> _REQUIRED ACTION_:
Which lines in the material below contain the word "target"? Copy each of them.

> _SUPPLIED RECORDS_:

=== Begin Enclosure ===

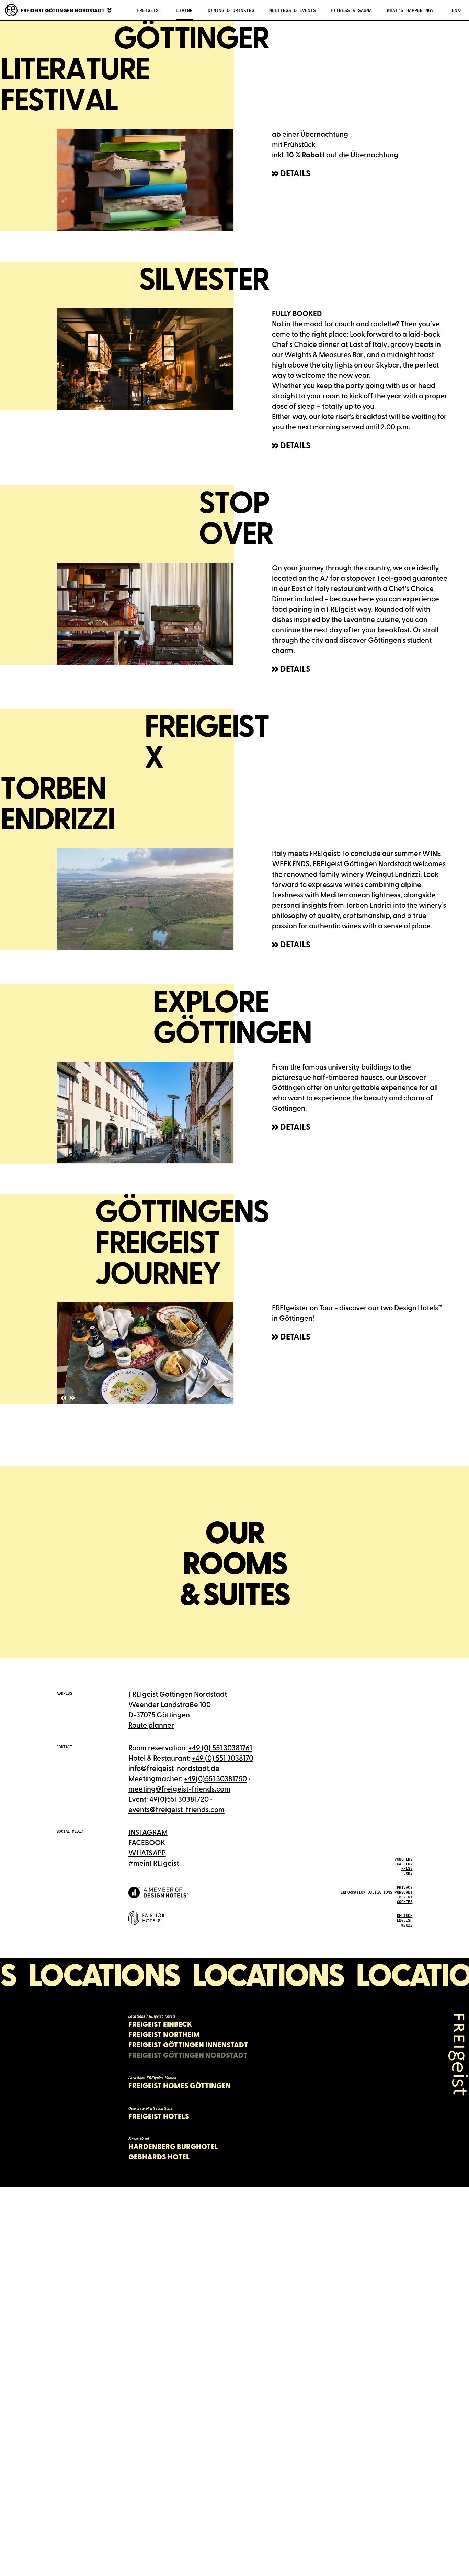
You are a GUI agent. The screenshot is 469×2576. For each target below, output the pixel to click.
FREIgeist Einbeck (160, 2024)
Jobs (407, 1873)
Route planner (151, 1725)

=== End Enclosure ===
=== Begin Enclosure ===

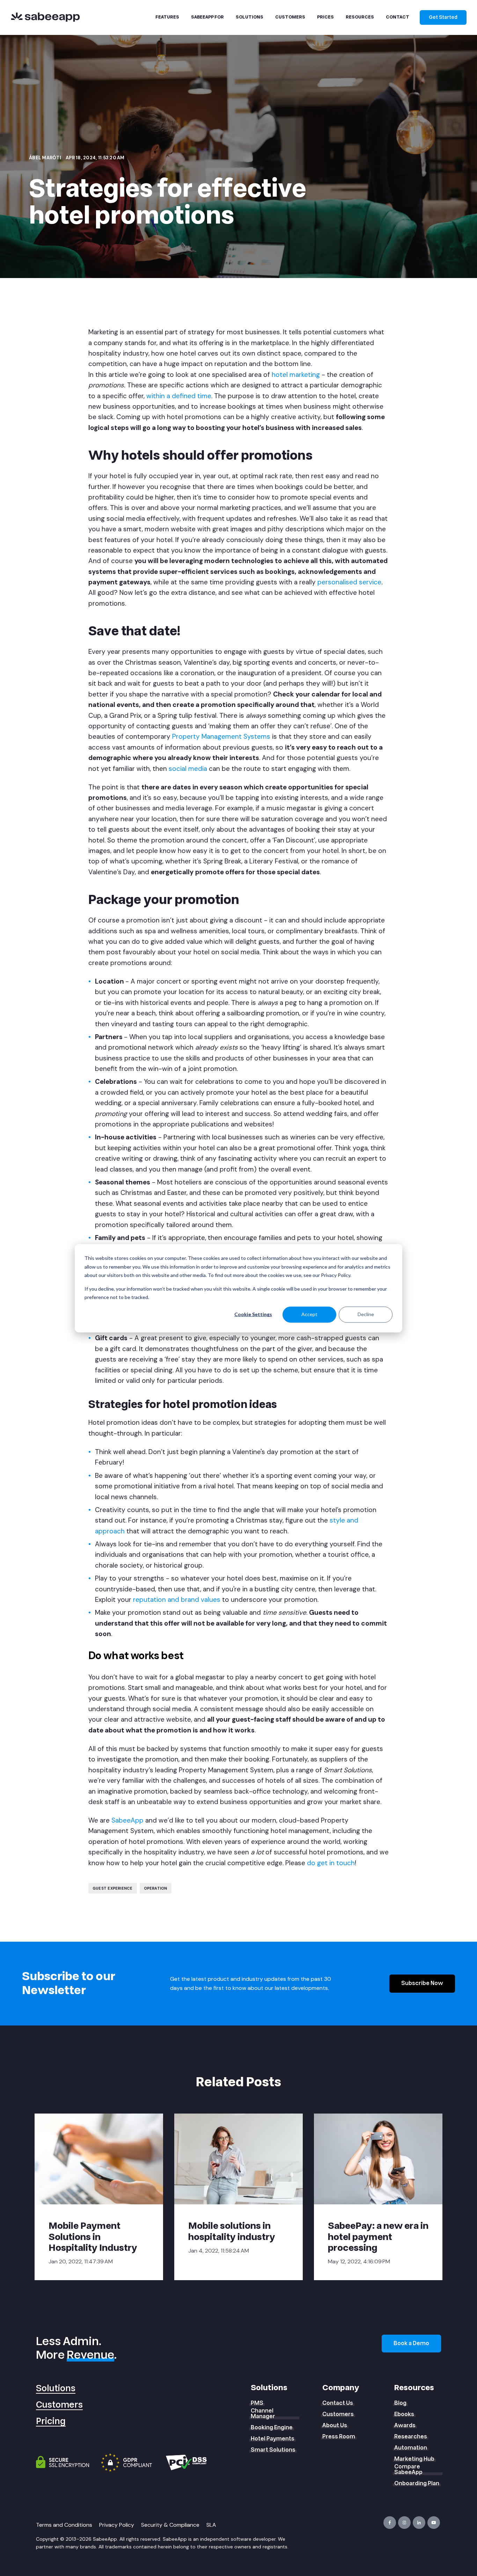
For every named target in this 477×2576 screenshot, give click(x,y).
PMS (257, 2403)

=== End Enclosure ===

> _WRITTEN RESPONSE_:
You are a GUI agent. The screenshot is 469×2576. For each target below, output the pixel to click.
For every named target in this 477×2576 screenshot, give click(x,y).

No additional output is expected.